Vorgegebener Text ▸
Russlands Angriffe auf Georgien isolieren Moskau international - und offenbaren die Schwäche des neuen Kremlchefs.

Einer redet, einer hört zu: Das Duo Medwedjew-Putin. Bild: dpa

BERLIN taz Indem russische Kampfjets Ziele in Zentralgeorgien und den Schwarzmeerhafen Puti angegriffen haben, macht Russland deutlich, dass es um mehr geht als um die Aufrechterhaltung des Status quo in den separatistischen Republiken Südossetien und Abchasien. Moskaus Begründung, russische Bürger zu schützen, greift angesichts dieser Attacken nicht mehr. Auch die Frage, wer den Konflikt vom Zaun gebrochen hat, wird durch die Kriegshandlungen nebensächlich.

Aufgabe A ▸
Liste jede Zeile der Einträge vollständig auf, in der die Zeichenfolge „should“ vorkommt. Groß- und Kleinschreibung ist dabei zu beachten.
Der Text und die Einträge haben inhaltlich nichts miteinander zu tun.

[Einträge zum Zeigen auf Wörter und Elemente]
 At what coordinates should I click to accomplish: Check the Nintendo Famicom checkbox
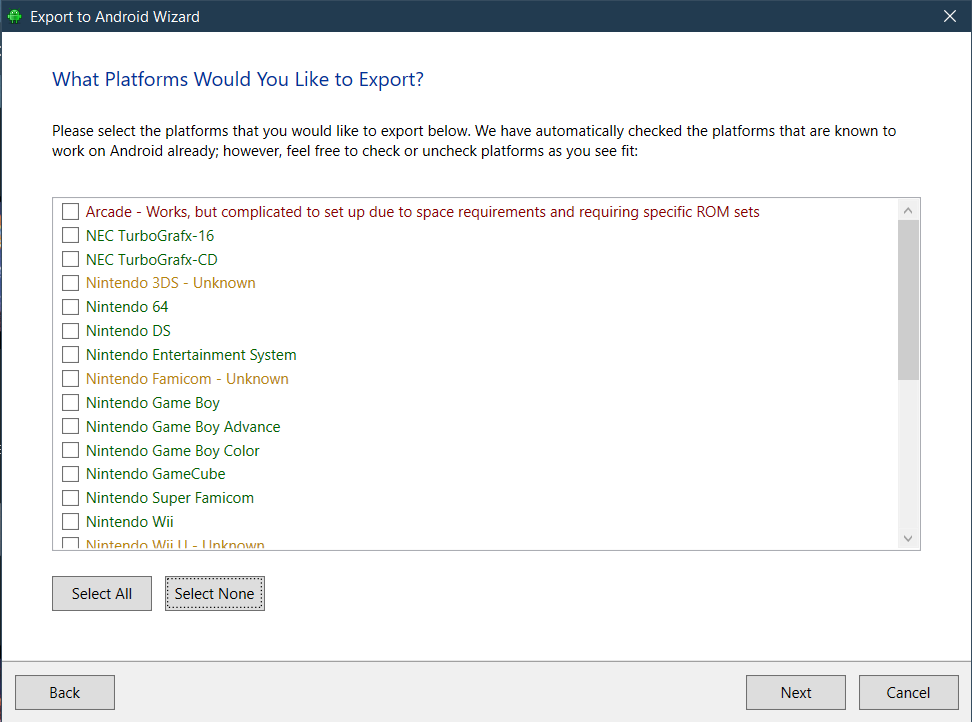70,379
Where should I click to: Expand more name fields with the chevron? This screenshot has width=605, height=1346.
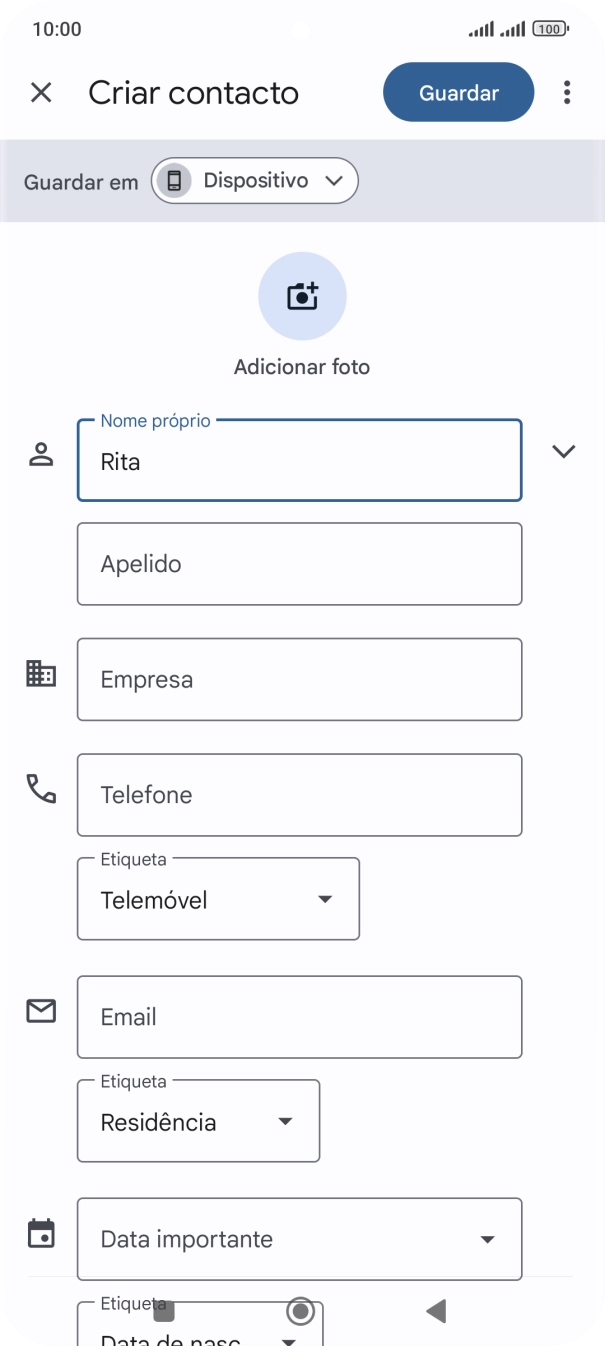pos(563,451)
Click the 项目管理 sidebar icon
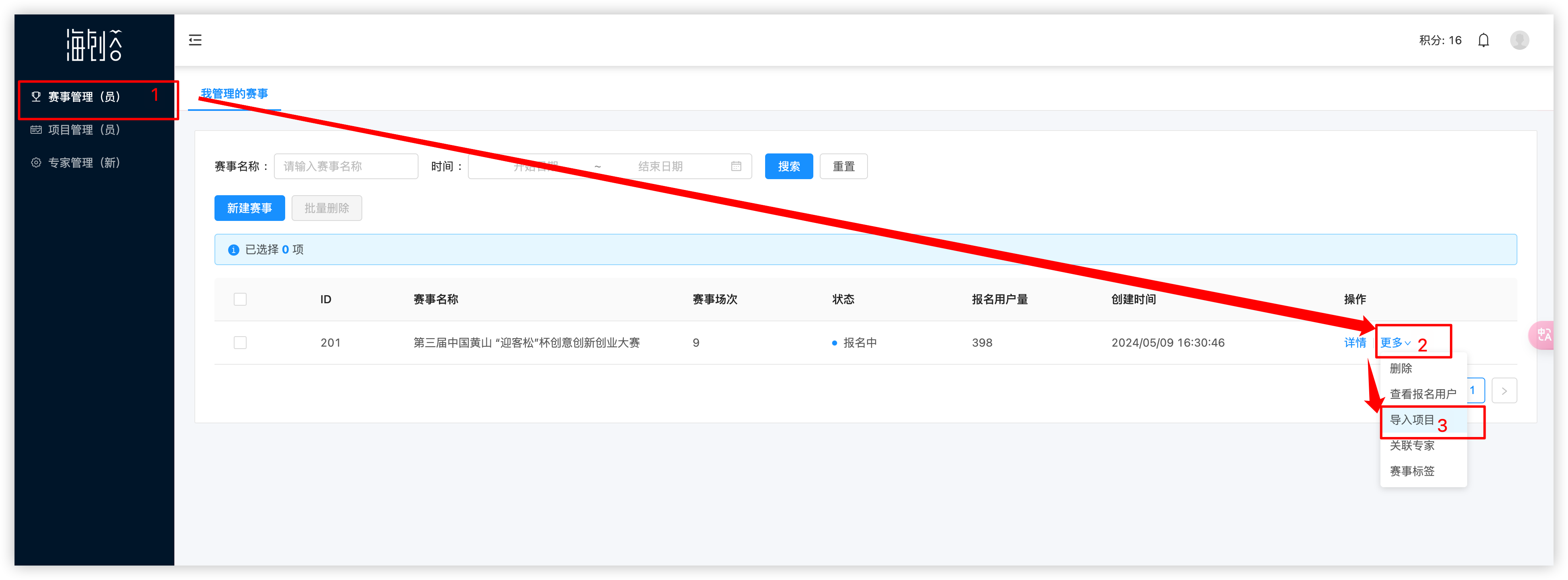Image resolution: width=1568 pixels, height=580 pixels. 36,130
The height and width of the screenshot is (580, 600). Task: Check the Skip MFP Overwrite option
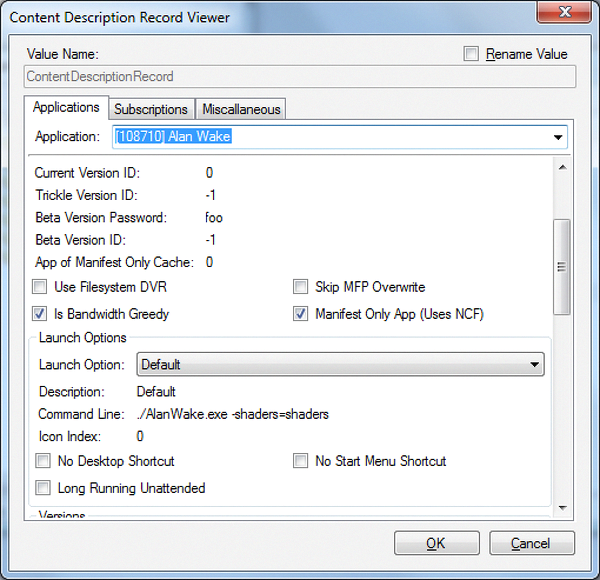tap(301, 287)
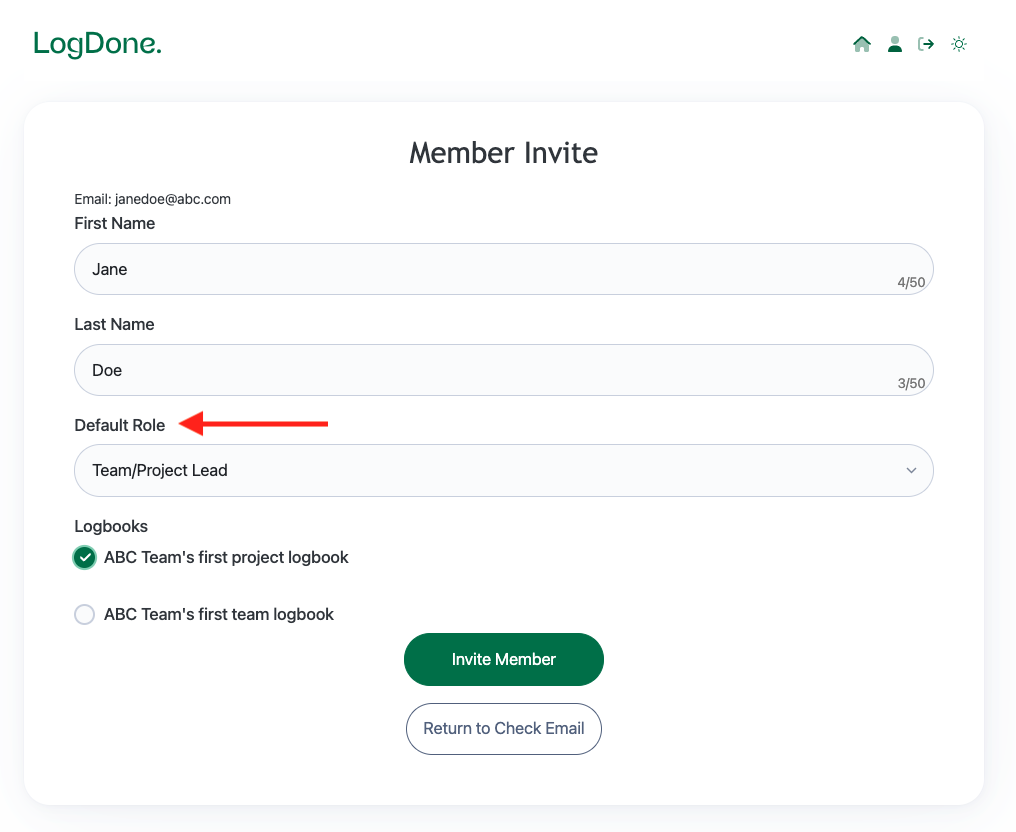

Aufgabe B ▸
Gib den Text über Russlands Angriffe auf Georgien Wort für Wort vollständig wieder.

Musterlösung A ▸
 At what coordinates should I click to accomplish: Check the Nintendo Famicom checkbox
Where should I click to: Expand more name fields with the chevron? This screenshot has width=605, height=1346.

Musterlösung B ▸
Russlands Angriffe auf Georgien isolieren Moskau international - und offenbaren die Schwäche des neuen Kremlchefs.

Einer redet, einer hört zu: Das Duo Medwedjew-Putin. Bild: dpa

BERLIN taz Indem russische Kampfjets Ziele in Zentralgeorgien und den Schwarzmeerhafen Puti angegriffen haben, macht Russland deutlich, dass es um mehr geht als um die Aufrechterhaltung des Status quo in den separatistischen Republiken Südossetien und Abchasien. Moskaus Begründung, russische Bürger zu schützen, greift angesichts dieser Attacken nicht mehr. Auch die Frage, wer den Konflikt vom Zaun gebrochen hat, wird durch die Kriegshandlungen nebensächlich.